RICERCA DELLA FELICITÀ
Il contributo delle neuroscienze

Si perdono nella notte dei tempi i molteplici tentativi di definizioni di questa emozione così complessa, considerate le tante sfaccettature che può assumere secondo le prospettive di indagine con cui ci si approccia alla riflessione, da quella spirituale a quella filosofica, da quella psicologica a quella genetica, passando per quella antropologia e poetica.
Per alcuni la felicità è questione di neurotrasmettitori che durano pochi istanti, nel cui ricordo risiede la formula dello stato di benessere che si protrae nei giorni successivi. Per altri può coincidere con il soddisfacimento di un bisogno impellente e di una necessità biologica e fisiologica. C’è poi chi vede nella felicità un obiettivo a lungo termine perché orientato verso uno scopo che orienta l’agire quotidiano.

Nella storia non c’è stato uomo dal più saggio al più umile pensatore che non si sia soffermato su questo tema disperdendo molte energie nella speranza di classificare ciò che, di fatto, non può essere etichettato rigidamente, essendo un’esperienza fortemente caratterizzata dalla dimensione soggettiva e distinguendosi proprio per la vaghezza e impalpabilità da cui è animata.

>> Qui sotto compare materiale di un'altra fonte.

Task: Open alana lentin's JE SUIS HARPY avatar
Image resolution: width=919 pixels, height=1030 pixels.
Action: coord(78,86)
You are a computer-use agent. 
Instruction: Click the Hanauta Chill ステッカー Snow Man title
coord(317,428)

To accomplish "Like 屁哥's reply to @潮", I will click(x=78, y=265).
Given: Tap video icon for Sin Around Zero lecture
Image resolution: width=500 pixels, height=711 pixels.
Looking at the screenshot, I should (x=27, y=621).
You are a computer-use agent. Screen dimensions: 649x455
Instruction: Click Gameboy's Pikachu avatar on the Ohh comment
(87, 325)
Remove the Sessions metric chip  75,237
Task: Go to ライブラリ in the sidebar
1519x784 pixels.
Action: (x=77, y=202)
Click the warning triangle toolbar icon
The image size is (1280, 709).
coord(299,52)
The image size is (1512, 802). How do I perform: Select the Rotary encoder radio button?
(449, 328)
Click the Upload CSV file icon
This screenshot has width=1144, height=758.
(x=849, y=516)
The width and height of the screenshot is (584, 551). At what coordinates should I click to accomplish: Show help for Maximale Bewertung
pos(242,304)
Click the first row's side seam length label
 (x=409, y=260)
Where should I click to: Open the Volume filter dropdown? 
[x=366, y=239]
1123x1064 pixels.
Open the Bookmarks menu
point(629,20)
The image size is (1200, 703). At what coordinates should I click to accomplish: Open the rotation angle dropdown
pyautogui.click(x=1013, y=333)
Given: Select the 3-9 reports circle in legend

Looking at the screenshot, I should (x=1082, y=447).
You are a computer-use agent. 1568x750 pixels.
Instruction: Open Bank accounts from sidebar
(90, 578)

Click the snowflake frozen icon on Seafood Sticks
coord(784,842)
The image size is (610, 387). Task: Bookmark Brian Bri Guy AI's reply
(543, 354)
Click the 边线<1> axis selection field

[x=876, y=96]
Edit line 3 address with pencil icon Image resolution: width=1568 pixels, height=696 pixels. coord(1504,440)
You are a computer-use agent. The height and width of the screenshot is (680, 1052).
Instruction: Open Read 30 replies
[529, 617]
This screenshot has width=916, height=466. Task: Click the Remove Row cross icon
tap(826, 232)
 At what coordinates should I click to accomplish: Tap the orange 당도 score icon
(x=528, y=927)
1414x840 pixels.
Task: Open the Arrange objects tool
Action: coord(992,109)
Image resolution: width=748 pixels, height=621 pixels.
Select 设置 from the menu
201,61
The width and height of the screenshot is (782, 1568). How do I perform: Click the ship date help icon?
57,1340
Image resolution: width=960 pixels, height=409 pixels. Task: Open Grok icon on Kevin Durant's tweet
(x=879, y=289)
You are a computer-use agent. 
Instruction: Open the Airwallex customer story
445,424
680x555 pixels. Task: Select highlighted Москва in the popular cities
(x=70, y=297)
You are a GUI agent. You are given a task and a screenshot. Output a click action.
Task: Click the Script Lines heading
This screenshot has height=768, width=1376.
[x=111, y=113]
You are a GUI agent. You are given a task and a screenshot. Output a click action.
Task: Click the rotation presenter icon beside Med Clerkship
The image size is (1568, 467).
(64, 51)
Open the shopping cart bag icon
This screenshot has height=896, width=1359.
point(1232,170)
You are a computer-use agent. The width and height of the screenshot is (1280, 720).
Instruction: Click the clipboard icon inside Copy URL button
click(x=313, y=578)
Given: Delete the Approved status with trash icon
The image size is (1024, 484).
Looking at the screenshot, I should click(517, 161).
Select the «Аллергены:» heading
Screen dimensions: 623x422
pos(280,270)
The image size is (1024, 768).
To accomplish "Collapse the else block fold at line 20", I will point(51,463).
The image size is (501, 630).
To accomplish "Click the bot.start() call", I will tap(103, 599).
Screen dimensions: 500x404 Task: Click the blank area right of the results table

Nel tempo si è assistito da un continuo oscillare dalla considerazione che l’assenza di problemi sia il presupposto della felicità ad una visione più intima, che chiama in causa la responsabilità di ciascuno delle emozioni provate. Facile individuare, nei due filoni di pensiero, quello che fa risiedere la felicità nelle circostanze esterne e quello che la radica dentro se stessi perché artefici dei propri stati d’animo.
Certo non esiste una formula precisa e brevettata per essere felici, come non c’è un percorso che porta alla felicità che sia garantito e perseguibile da tutti, altrimenti avremmo nelle mani la panacea per guarire da tutte le preoccupazioni del vivere moderno.
In ogni caso negli ultimi decenni le neuroscienze, cioè l’insieme delle scienze che si occupano della funzione, dello sviluppo, della biochimica e della fisiologia del sistema nervoso centrale e periferico, hanno svelato i complessi meccanismi neurologici che sottendono le manifestazioni del comportamento umano, migliorandone la qualità. I metodi neuroscientifici si sono intrecciati con le scienze cognitive, generando un ampio ventaglio di conoscenze empiricamente fondate. In parole più semplici e concrete, lo studio biologico del cervello che ha coinvolto molti livelli, da quello molecolare e cellulare a quello dei sistemi neurali più complessi, ha dimostrato con una serie di dati empirici che la mente acquisisce una condizione di felicità se riesce a vivere in uno stato di certezza e di stabilità emotiva che si basa sui pensieri positivi.
La felicità è diventata una materia di studio da quando gli psicologi hanno approfondito l’analisi delle emozioni positive connesse a un buon funzionamento cerebrale e le connessioni tra malfunzionamenti e pensieri negativi e ossessivi. Questi contributi hanno reso più misurabile qualcosa che aveva una cornice di significato soprattutto nell’ambito delle speculazioni filosofiche, esplicitando le variabili che possono funzionare nel processo di costruzione della felicità personale.
È molto interessante come esordisce lo psicologo cognitivo Shimon Edelman nel suo libro “La Felicità della Ricerca. Le Neuroscienze per stare bene”, sostenendo per l’appunto che non siamo nati per soffrire ma siamo portati a ricercare e perseguire ciò che ci procura gioia e la ricerca può essere persino più soddisfacente che ottenere il risultato. In fondo, l’euforia iniziale per motivi di sopravvivenza tende a svanire. Lo slogan che spesso l’autore ascoltava nell’Unione Sovietica, sua terra natale, secondo cui l’uomo è nato per la felicità come l’uccello è nato per il volo, non è sembrato più soltanto una propaganda alla luce degli studi delle neuroscienze su questo aspetto, che ha fatto approdare all’attuale conoscenza scientifica sulla felicità.